• Exercise brief:
Please find every line in the entries below that contains the string "computer", and copy it.

** Opening Given records block **

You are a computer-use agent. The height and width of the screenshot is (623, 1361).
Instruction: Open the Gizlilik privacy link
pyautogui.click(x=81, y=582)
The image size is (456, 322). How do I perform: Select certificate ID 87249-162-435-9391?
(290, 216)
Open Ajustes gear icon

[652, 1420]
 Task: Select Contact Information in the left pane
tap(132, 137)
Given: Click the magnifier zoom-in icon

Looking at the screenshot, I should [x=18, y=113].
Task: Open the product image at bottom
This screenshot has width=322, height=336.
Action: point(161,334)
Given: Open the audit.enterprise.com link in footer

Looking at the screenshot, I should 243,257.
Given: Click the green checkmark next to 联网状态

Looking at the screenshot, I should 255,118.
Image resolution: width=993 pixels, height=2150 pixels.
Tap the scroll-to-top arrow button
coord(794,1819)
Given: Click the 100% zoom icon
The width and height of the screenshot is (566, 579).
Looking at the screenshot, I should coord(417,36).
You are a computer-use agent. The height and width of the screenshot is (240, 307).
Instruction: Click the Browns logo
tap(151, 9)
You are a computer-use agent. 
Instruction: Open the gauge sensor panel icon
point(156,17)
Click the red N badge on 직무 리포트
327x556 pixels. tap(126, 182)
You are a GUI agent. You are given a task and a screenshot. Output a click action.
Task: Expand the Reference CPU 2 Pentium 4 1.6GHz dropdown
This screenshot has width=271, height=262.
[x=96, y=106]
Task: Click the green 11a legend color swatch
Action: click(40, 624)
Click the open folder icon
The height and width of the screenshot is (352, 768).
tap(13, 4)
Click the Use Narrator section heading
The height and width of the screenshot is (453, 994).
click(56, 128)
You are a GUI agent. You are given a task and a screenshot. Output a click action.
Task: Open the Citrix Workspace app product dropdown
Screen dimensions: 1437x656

** Closing Given records block **

• Expected output:
You are a computer-use agent. The height and width of the screenshot is (623, 1361).
You are a computer-use agent. The height and width of the screenshot is (240, 307).
You are a computer-use agent. 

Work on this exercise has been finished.